There are also practical safeguards that staff can undertake to help protect the facility and reduce the amount of damage caused to the practice’s infrastructure and contents in the event of a natural disaster such as a bushfire, earthquake, cyclone or flood. See below for some of the key preventive steps that practices should take in preparation for natural disasters.

Box 4. Preparing the practice for a bushfire

  • Remove excess rubbish, leaves, litter and shrubs from around the practice.
  • Remove any flammable materials such as paint from the premises.
  • Clear guttering surrounding the practice regularly.
  • Cut the grass and remove all trimmings regularly.
  • Ensure there is a wide firebreak around the practice.
  • Remove all tree branches so that the building is clear from overhanging branches.
  • Install a sprinkler system around the practice.
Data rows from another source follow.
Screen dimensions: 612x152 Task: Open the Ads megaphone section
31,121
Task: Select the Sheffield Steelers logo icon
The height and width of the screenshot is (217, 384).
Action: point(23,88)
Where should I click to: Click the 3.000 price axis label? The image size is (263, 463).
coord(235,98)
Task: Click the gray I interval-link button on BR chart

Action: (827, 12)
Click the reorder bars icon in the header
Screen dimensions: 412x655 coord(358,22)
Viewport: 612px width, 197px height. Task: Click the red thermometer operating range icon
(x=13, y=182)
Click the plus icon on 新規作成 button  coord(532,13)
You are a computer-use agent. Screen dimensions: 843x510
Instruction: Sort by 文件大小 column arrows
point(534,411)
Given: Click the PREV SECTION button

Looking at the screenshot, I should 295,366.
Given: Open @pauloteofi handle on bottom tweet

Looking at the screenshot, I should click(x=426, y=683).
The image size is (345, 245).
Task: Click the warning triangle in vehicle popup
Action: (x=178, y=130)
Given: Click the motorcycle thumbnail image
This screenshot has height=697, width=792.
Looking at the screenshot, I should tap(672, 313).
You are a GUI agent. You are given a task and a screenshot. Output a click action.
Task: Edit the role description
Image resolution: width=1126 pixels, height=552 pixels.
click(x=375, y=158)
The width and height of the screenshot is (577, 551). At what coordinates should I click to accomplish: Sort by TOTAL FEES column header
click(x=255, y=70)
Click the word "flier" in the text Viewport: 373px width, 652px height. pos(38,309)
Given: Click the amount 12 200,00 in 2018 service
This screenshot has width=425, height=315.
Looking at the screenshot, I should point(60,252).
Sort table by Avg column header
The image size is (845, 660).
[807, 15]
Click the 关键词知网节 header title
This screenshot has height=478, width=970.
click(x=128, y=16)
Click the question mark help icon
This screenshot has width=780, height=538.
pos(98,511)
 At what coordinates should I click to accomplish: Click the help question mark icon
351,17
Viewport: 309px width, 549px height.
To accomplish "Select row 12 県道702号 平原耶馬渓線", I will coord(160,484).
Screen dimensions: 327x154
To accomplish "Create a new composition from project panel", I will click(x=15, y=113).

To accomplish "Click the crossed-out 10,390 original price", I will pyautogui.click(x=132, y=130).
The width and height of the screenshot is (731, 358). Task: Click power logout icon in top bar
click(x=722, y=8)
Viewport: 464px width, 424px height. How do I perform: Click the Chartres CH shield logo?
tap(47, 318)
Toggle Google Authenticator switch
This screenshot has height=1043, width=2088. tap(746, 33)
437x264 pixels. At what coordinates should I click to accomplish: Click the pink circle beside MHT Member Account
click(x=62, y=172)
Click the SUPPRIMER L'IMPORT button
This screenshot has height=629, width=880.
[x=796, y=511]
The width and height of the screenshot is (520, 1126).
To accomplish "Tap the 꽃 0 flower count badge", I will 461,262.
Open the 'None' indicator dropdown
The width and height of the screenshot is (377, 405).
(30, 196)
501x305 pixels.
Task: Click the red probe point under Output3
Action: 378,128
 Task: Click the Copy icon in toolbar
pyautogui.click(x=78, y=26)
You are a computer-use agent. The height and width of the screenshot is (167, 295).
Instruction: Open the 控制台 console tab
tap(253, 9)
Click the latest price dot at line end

Box 5. Preparing the practice for a cyclone

  • Check with your local council or a professional builder/architect that the practice has been built to meet cyclone standards.
  • Check that the practice’s infrastructure is in sound condition.
  • Maintain the roof and eaves regularly.
  • Fix all loose guttering around the practice.
  • Remove or secure any dangerous debris outside the practice.
  • Fit all windows with shutters or metal screens for added protection during high winds.
  • Heavily tape windows shut

Box 6. Preparing the practice for an earthquake

  • Remove heavy objects from shelves or store them on lower shelves.
  • Secure or fasten heavy equipment to a fixed surface or wall (eg television in waiting room).
  • Secure all wall-mounted objects (eg whiteboards/clocks).
  • Ensure all power boards are being used appropriately and not overloaded.
  • Secure and fasten large expensive medical equipment to a fixed surface or wall.
  • Ensure that medications and small medical equipment are stored in a safe place.

Box 7. Preparing the practice for a flood

  • Identify all indoor items that need to be raised off the floor in the event of a flood.
  • If practical, consider alternatives to carpet such as tiles.
  • Relocate all low power points well above previous flood levels (using a licensed electrician).
  • Secure any objects in the practice that are likely to float.
  • Install flood-proofing equipment (eg sandbags) if locking up the practice for an extended period of time.